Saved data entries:
━━━━━━━━━━━━━━━━

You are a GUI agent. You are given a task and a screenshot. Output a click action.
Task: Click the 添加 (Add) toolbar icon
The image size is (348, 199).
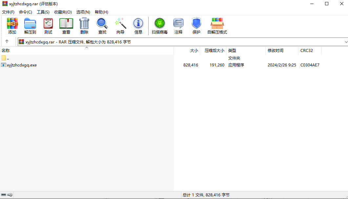pyautogui.click(x=12, y=26)
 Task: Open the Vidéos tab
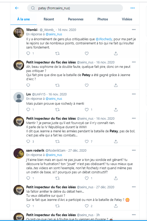[127, 19]
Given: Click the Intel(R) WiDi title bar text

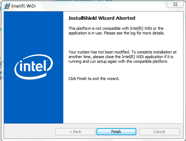Looking at the screenshot, I should pyautogui.click(x=23, y=6).
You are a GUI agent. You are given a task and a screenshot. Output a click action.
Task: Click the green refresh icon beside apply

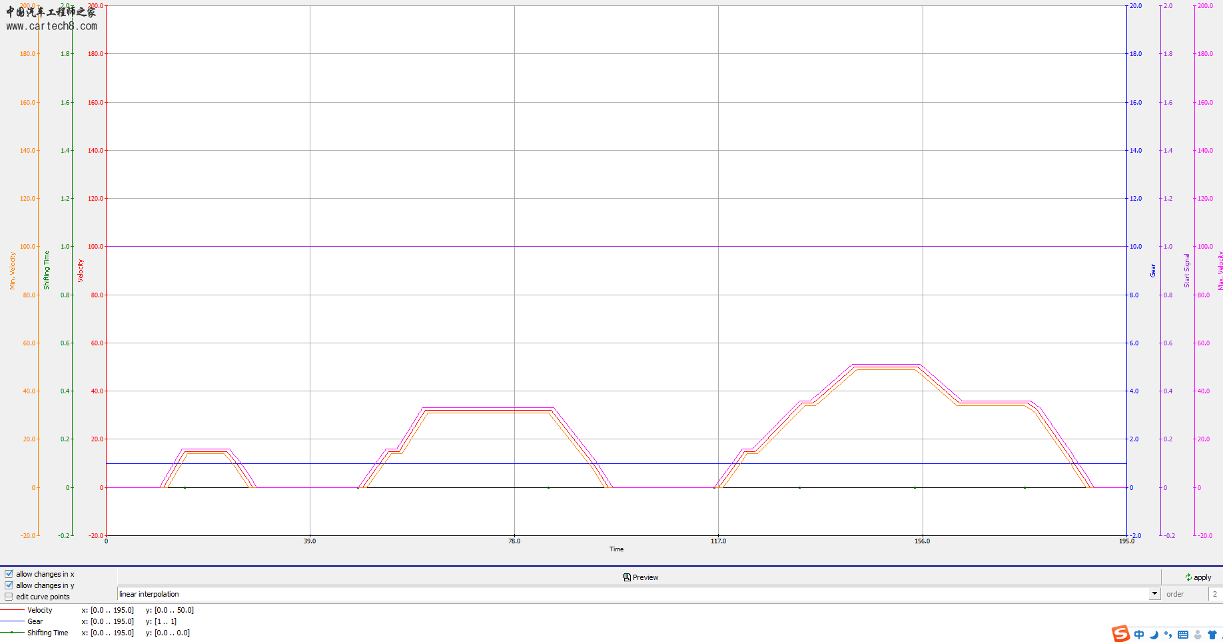(1188, 577)
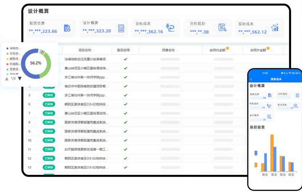Screen dimensions: 302x192
Task: Click the 实际成本 bar chart icon
Action: point(275,28)
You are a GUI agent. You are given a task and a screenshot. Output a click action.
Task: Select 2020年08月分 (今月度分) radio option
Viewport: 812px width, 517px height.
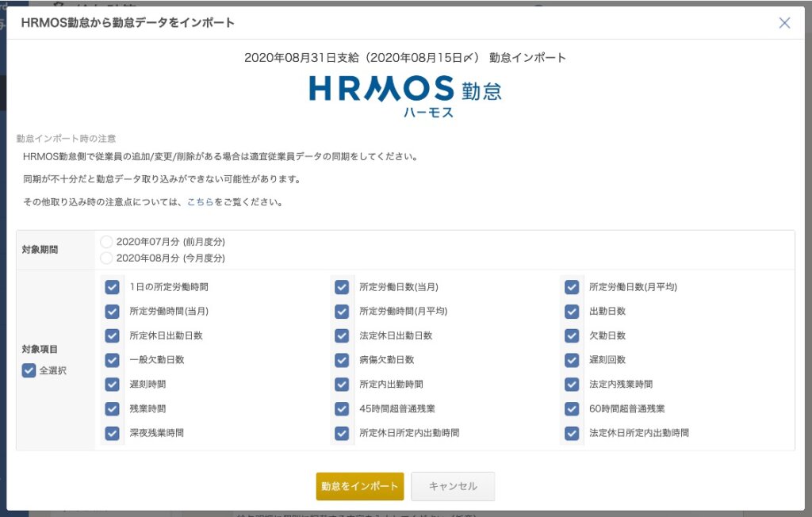pos(107,258)
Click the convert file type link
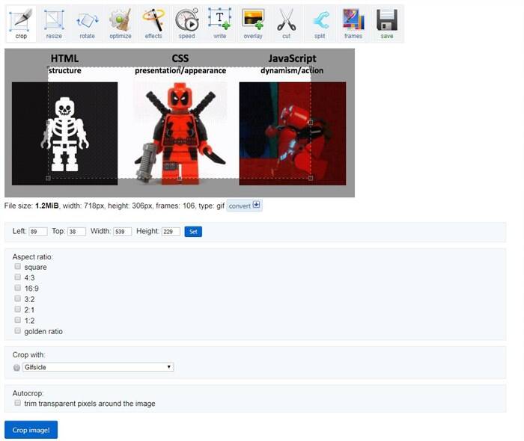Image resolution: width=524 pixels, height=441 pixels. click(244, 206)
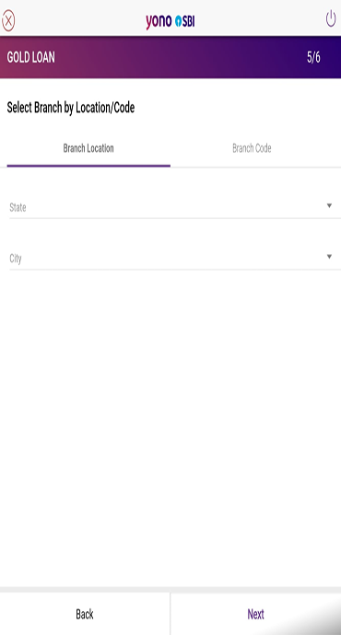Select the State field label
Screen dimensions: 341x635
click(18, 208)
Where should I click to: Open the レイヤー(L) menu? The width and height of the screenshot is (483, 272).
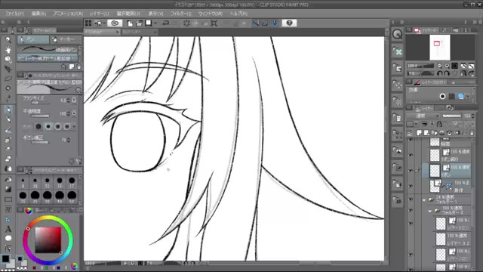coord(99,14)
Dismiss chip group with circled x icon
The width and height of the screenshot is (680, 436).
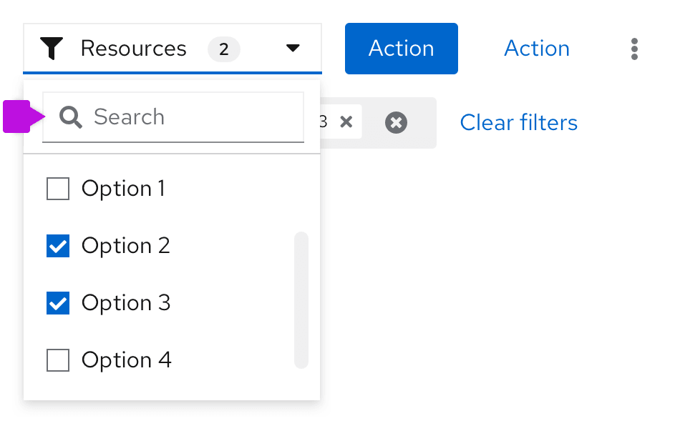[x=396, y=123]
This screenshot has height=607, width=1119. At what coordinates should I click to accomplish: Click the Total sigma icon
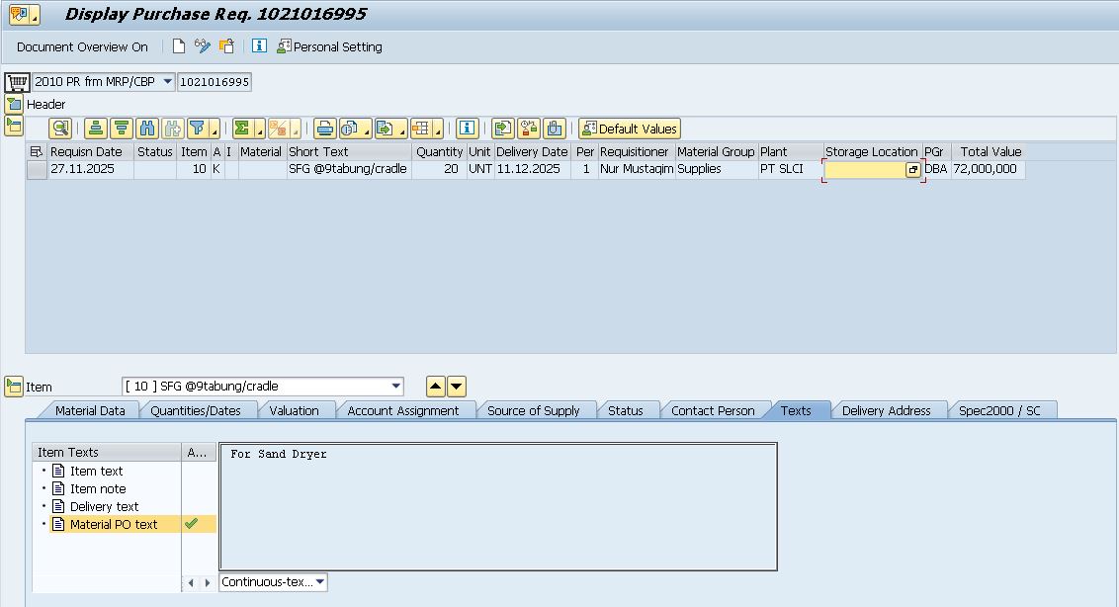point(242,129)
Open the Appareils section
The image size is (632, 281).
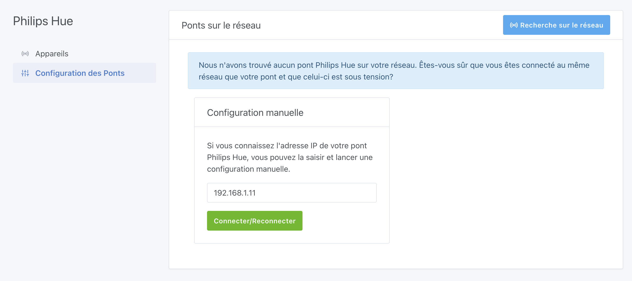(52, 54)
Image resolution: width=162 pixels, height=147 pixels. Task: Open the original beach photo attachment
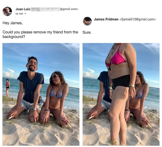pyautogui.click(x=41, y=94)
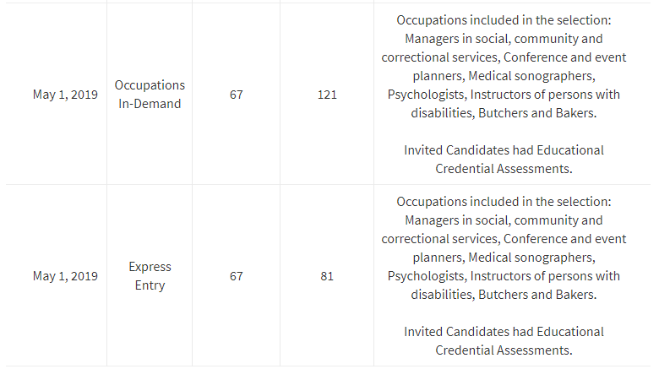Click score 67 in Occupations In-Demand row
Viewport: 659px width, 369px height.
pos(236,95)
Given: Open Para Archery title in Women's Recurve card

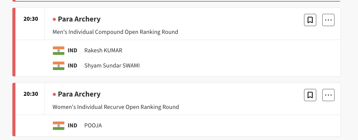Looking at the screenshot, I should point(79,94).
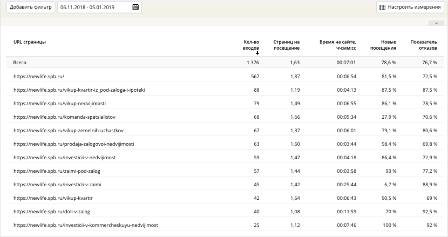The image size is (448, 237).
Task: Click the calendar icon in date range field
Action: (x=135, y=7)
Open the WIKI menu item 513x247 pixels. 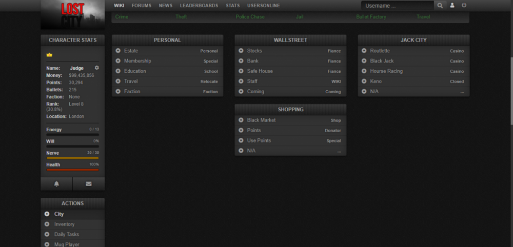pos(119,6)
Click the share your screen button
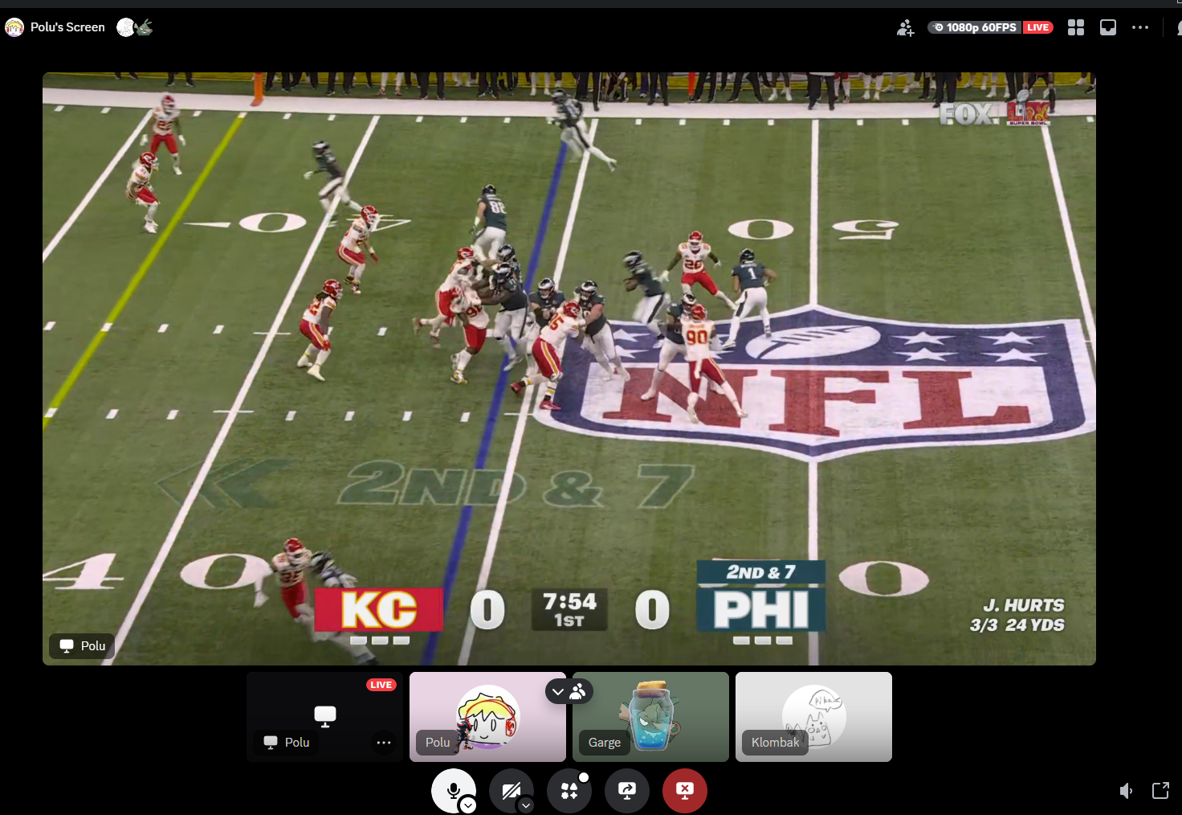This screenshot has width=1182, height=815. tap(627, 791)
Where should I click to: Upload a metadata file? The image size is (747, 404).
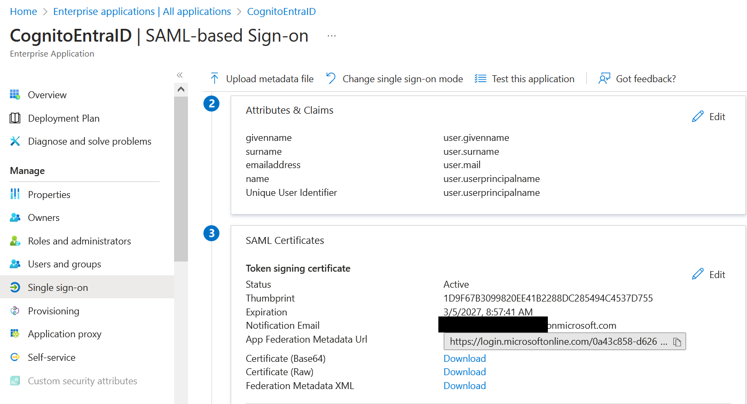tap(262, 78)
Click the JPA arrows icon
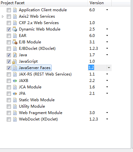This screenshot has height=152, width=133. (15, 94)
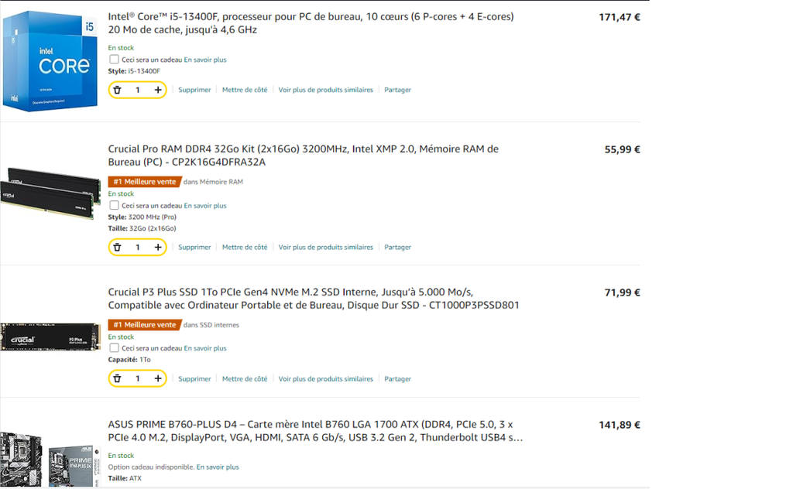The height and width of the screenshot is (489, 793).
Task: Click En savoir plus for ASUS motherboard
Action: (x=218, y=467)
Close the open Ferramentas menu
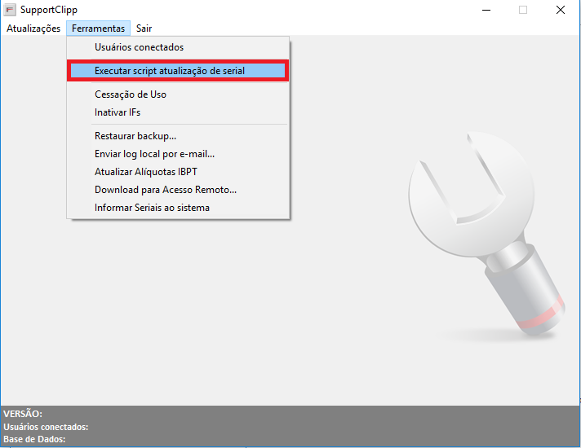The height and width of the screenshot is (448, 581). pos(98,29)
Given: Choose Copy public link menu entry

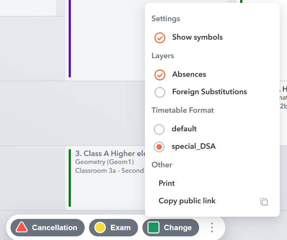Looking at the screenshot, I should pyautogui.click(x=187, y=201).
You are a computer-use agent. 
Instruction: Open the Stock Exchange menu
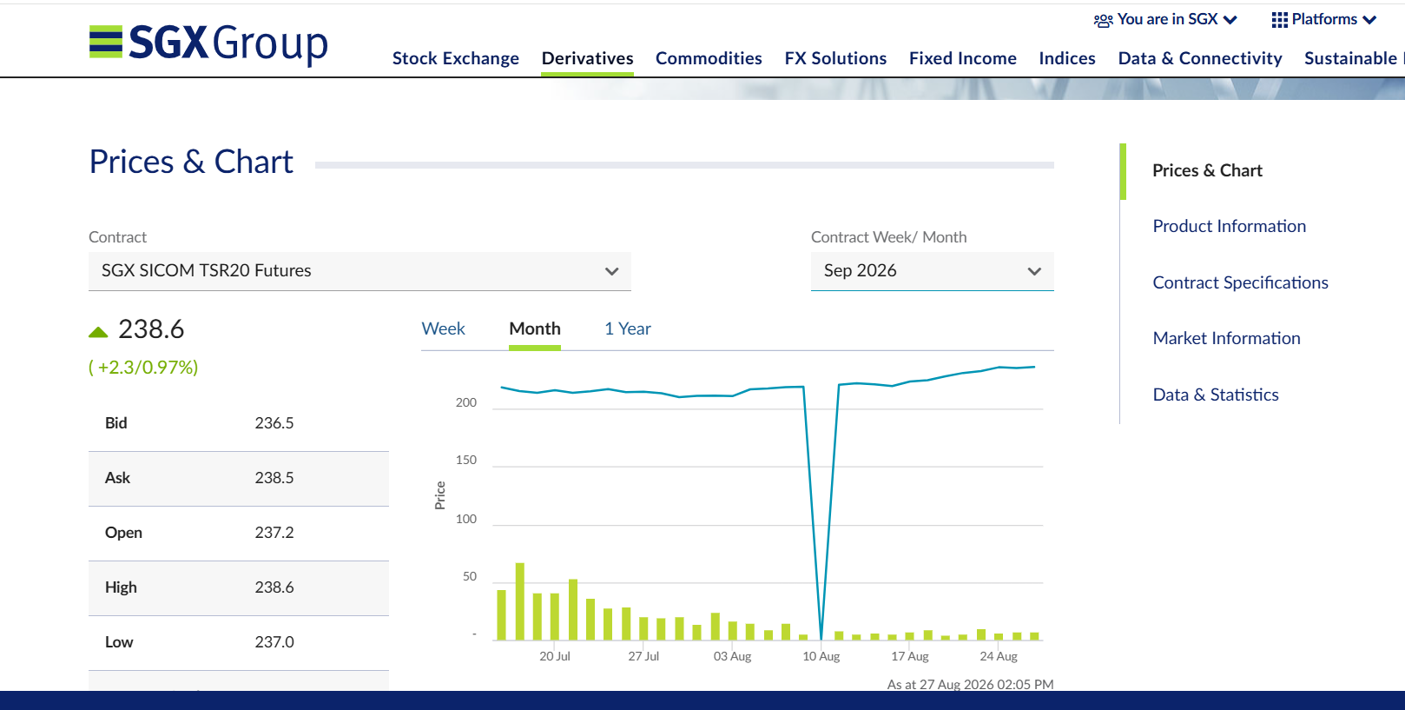click(x=456, y=58)
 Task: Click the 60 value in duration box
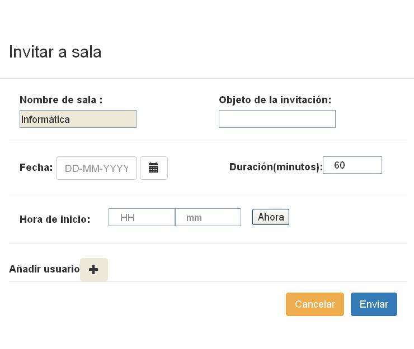coord(340,165)
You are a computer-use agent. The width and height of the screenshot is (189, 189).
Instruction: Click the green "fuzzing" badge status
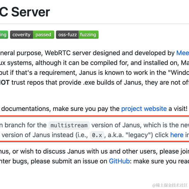tap(88, 35)
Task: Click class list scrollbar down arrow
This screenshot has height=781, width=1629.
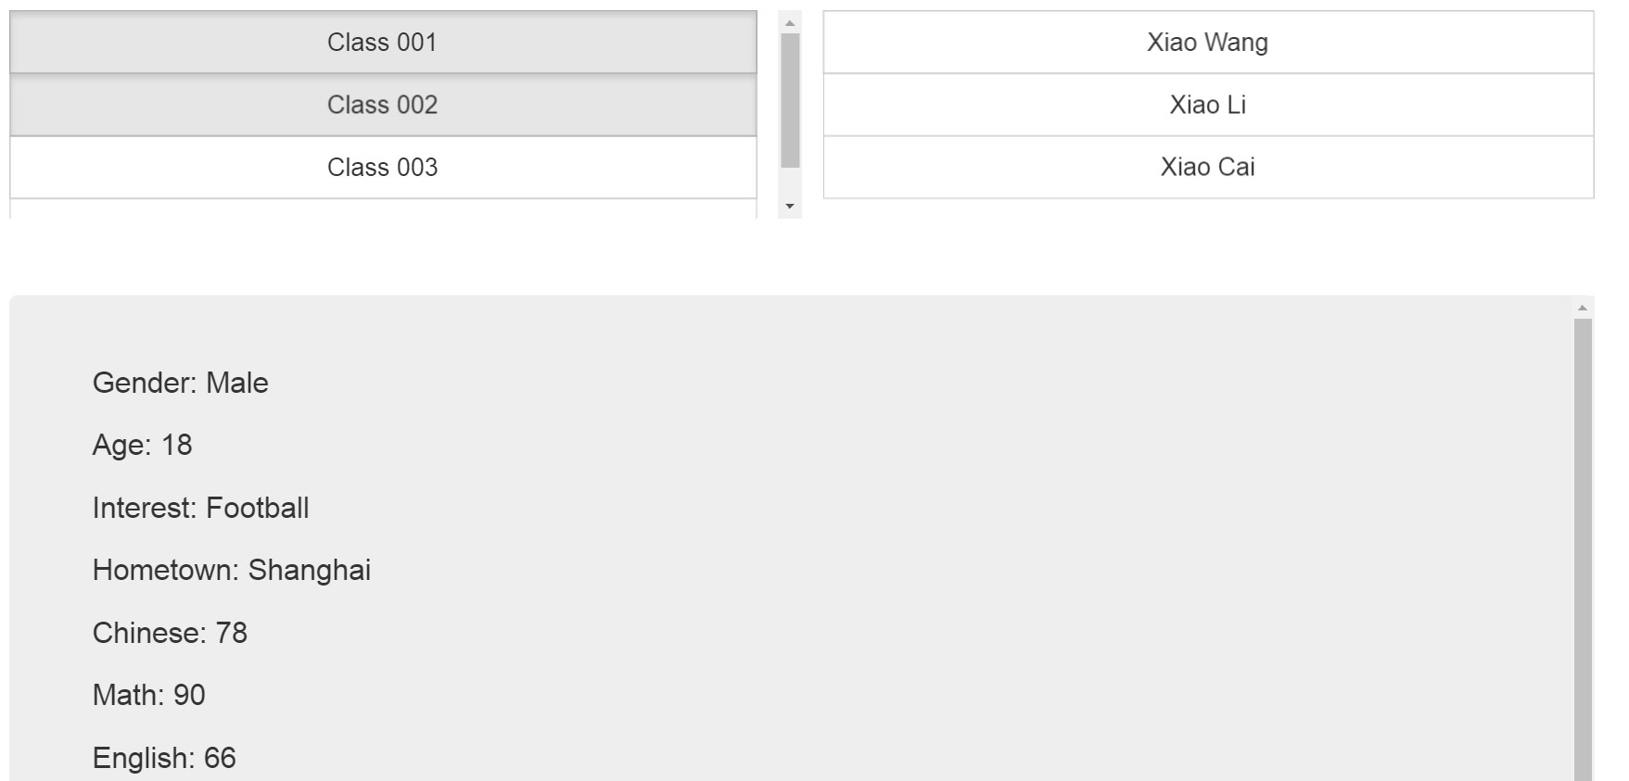Action: [790, 206]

━━━━━━━━━━━━━━━━

Your goal: I would like you to retype exactly the lines running from the one containing "Instruction: Click the" to the last line of the entries, both included, leaving all pictures out.

Written response:
Instruction: Click the green "fuzzing" badge status
tap(88, 35)
Task: Click class list scrollbar down arrow
This screenshot has height=781, width=1629.
Action: [790, 206]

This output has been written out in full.